According to Alexander Cadogan, the Permanent Under-Secretary at the Foreign Office, the cabinet meeting at Great George Street on 13th October 1942 was very disappointing:
Everyone spoke at once while PM read papers. Discussion was on a low level.
Presumably Mr Cadogan was referring to cabinet papers or such stuff and not the Daily Telegraph or the Daily Mail but in fact the only contribution Churchill made during the whole meeting was to look up, after Viscount Cranborne, Secretary of State for the Colonies, had pointed out that one of his black Colonial Office staff had been excluded from a certain restaurant at the request of white American troops, and say:
That’s all right: if he takes his banjo with him they’ll think he’s one of the band.

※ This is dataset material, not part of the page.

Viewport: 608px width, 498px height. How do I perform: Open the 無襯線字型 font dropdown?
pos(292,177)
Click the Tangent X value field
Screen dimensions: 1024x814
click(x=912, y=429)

Maybe not Churchill’s finest hour. The cabinet, with or without Churchill fully concentrating, agreed that it was important to respect how the US Army treated its black troops (they were completely segregated) and that it would be less problematic for all-concerned by concluding that:
“It was desirable that the people of this country should avoid becoming too friendly with coloured American troops”.

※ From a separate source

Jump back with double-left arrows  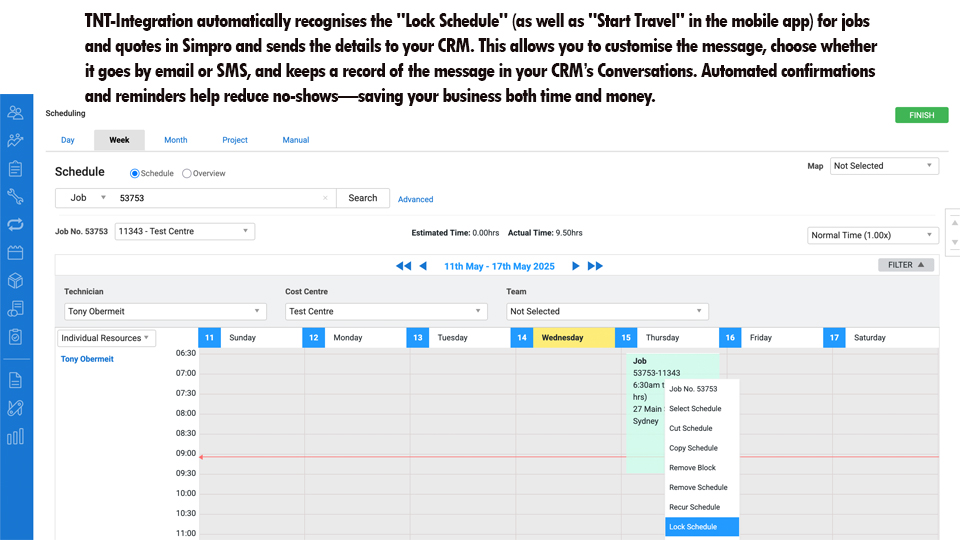[403, 266]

Less than a year later on September 28th 1943 the Daily Express, who had recently been running a pretty strong anti-segregation and anti-colour bar campaign, put on a show at the Royal Albert Hall that was for and on behalf of the visiting ‘coloured American troops’.
At the beginning of the evening and to the sound of rolling drums a single file of two hundred black soldiers from a segregated division of the American Air Forces’ Engineers marched onto the stage of the Royal Albert Hall on the evening of September 28th 1943. The nervous soldiers were joined on stage by Roland Hayes the renowned black lyric-tenor who had travelled to England specifically for the occasion.

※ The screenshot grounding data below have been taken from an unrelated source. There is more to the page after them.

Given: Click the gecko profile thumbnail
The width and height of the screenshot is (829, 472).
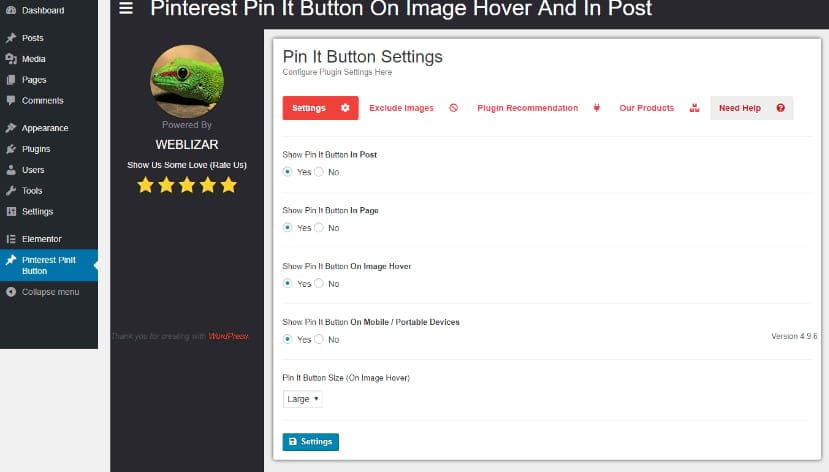Looking at the screenshot, I should click(187, 81).
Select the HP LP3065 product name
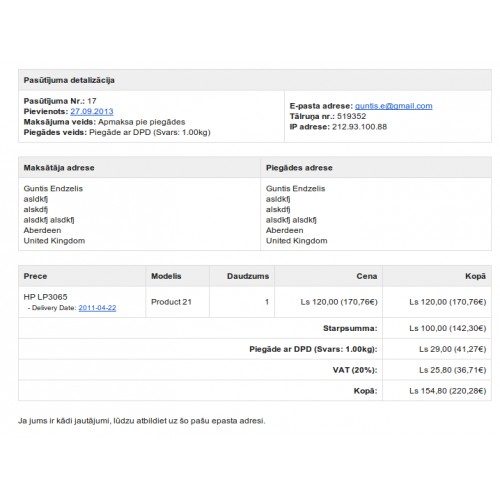500x500 pixels. 45,297
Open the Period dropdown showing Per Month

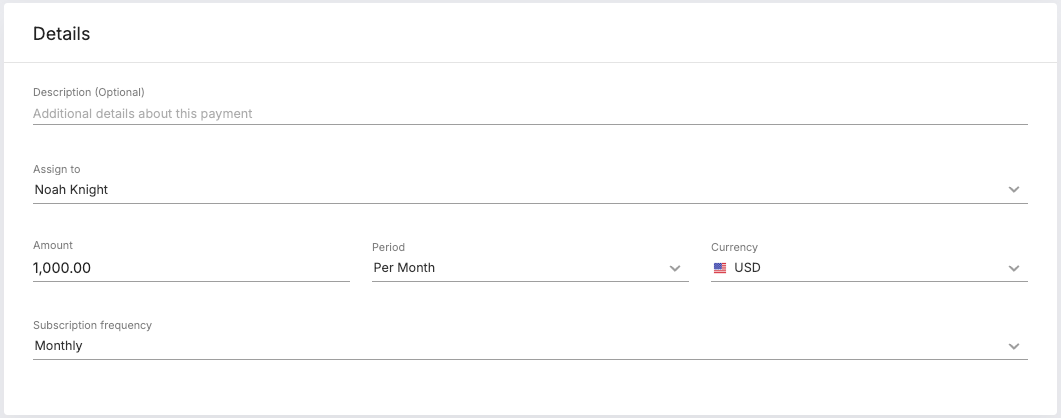[x=530, y=268]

Roland Hayes and the ‘Negro Chorus’ were at the prestigious venue for the debut of an orchestral work called ‘Morning Freedom’. The piece of music was described as a ‘tone poem’ set to traditional ‘negro spirituals and songs’ by its composer – the controversial communist and, as far as the mores of the day allowed, the pretty-well openly gay Corporal Marc Blitzstein.
The black serviceman choir was originally put together by Private McDaniel from Kansas City as a quartet to sing spirituals and hymns they would have sung at church back home. Slowly the singing group grew to the two hundred men that made up the chorus Blitzstein used for the Albert Hall concert. Private McDaniel explained to Life magazine about the soldiers’ love of spirituals:
Christianity means a lot to us dark boys. A man that can sing a good spiritual can always find his way into another boy’s heart.
Roland Hayes, a son of two former slaves, was well known to British audiences of the time , although unlike his contemporary Paul Robeson, almost completely forgotten in Britain now. He had first came to London twenty three years ago. Hayes, born in Georgia, had been finding it next to impossible to find prestigious engagements in his homeland and decided to travel to Britain to further his career.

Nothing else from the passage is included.